◆ Work required
Nothing other than the lines from the one containing "ТОП Порно ТВ (708, 2403)" through the last line of the data below should be output, each reproduced exactly.

━━━ Data excerpts ━━━

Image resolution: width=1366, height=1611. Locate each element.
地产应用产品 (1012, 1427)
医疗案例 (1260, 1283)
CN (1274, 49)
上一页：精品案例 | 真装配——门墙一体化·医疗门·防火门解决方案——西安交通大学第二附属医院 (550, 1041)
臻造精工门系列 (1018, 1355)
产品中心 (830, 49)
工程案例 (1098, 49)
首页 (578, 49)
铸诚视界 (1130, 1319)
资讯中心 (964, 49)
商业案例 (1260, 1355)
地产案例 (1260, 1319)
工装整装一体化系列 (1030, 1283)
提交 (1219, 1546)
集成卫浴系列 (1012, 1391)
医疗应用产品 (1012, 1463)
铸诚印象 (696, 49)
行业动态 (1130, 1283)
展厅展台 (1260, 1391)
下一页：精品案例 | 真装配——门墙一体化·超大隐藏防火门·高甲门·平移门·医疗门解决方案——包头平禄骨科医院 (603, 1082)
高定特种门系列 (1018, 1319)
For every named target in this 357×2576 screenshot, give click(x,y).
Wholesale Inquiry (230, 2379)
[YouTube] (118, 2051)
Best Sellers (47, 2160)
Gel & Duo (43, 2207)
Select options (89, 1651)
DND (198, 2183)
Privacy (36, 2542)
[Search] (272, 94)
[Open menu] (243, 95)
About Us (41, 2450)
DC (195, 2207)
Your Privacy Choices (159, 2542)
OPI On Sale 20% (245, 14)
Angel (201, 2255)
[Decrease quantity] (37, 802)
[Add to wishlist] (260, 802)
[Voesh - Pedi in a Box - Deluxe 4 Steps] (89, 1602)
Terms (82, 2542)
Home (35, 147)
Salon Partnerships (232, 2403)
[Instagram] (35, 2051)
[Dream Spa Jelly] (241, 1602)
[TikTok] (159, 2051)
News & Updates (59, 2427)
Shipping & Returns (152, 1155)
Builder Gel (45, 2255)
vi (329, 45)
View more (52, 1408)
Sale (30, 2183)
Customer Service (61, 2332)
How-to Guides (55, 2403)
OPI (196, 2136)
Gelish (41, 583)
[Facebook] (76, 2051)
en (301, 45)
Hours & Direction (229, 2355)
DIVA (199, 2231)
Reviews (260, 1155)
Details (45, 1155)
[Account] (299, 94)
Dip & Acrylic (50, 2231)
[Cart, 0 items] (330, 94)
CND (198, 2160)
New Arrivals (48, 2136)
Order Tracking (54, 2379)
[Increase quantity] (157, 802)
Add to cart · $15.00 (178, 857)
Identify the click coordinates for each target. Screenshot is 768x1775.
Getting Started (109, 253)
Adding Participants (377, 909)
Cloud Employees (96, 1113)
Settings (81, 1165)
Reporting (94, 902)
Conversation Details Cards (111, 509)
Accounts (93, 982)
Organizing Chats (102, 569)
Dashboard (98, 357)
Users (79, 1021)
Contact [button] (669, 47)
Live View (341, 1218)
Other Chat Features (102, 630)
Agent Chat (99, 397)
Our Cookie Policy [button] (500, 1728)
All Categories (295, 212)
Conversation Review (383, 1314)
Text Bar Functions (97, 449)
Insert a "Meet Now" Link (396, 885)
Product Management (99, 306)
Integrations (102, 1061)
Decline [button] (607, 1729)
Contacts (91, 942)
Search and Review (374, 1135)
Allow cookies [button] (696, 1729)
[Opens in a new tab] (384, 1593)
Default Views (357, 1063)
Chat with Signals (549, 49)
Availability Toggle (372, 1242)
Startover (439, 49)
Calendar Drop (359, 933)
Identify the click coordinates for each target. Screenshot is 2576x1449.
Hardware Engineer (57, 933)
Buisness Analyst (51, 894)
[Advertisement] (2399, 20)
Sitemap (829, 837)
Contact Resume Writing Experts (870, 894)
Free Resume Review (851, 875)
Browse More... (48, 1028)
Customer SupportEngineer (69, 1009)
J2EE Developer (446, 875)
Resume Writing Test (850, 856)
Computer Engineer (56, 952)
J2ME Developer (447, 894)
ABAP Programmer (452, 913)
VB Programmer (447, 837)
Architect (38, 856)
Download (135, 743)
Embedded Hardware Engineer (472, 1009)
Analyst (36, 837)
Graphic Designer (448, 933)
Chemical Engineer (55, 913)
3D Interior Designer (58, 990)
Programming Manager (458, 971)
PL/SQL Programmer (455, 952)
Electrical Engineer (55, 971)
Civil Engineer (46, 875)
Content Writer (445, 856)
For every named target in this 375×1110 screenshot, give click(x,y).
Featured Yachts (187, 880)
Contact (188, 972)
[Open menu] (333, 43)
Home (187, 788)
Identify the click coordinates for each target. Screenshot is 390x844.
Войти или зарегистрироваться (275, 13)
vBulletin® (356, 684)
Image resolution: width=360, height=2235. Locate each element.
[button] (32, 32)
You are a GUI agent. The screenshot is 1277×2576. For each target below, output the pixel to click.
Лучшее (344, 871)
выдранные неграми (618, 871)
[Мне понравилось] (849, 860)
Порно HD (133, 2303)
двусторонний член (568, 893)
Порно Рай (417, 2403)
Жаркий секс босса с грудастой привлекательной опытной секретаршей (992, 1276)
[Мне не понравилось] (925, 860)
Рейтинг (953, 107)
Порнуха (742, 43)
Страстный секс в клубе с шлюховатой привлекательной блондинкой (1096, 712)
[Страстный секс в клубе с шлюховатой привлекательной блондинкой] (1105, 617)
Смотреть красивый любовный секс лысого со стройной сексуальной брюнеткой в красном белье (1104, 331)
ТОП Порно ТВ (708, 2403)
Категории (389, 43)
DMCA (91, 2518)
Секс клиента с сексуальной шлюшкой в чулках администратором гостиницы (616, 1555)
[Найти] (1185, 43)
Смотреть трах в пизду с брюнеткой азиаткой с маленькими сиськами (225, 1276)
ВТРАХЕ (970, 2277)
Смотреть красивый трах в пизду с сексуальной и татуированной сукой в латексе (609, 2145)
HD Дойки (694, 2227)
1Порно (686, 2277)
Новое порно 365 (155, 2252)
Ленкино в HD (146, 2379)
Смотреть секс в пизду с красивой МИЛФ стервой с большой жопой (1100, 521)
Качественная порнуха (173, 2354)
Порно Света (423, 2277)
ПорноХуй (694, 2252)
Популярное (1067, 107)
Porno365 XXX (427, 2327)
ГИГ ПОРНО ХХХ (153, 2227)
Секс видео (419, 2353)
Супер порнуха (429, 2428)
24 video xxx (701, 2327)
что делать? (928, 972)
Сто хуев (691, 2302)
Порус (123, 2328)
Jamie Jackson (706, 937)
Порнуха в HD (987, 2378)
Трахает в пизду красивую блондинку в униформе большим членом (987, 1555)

━━━

◆ Solution to this exercise
ТОП Порно ТВ (708, 2403)
Категории (389, 43)
DMCA (91, 2518)
Секс клиента с сексуальной шлюшкой в чулках администратором гостиницы (616, 1555)
[Найти] (1185, 43)
Смотреть трах в пизду с брюнеткой азиаткой с маленькими сиськами (225, 1276)
ВТРАХЕ (970, 2277)
Смотреть красивый трах в пизду с сексуальной и татуированной сукой в латексе (609, 2145)
HD Дойки (694, 2227)
1Порно (686, 2277)
Новое порно 365 (155, 2252)
Ленкино в HD (146, 2379)
Смотреть секс в пизду с красивой МИЛФ стервой с большой жопой (1100, 521)
Качественная порнуха (173, 2354)
Порно Света (423, 2277)
ПорноХуй (694, 2252)
Популярное (1067, 107)
Porno365 XXX (427, 2327)
ГИГ ПОРНО ХХХ (153, 2227)
Секс видео (419, 2353)
Супер порнуха (429, 2428)
24 video xxx (701, 2327)
что делать? (928, 972)
Сто хуев (691, 2302)
Порус (123, 2328)
Jamie Jackson (706, 937)
Порнуха в HD (987, 2378)
Трахает в пизду красивую блондинку в униформе большим членом (987, 1555)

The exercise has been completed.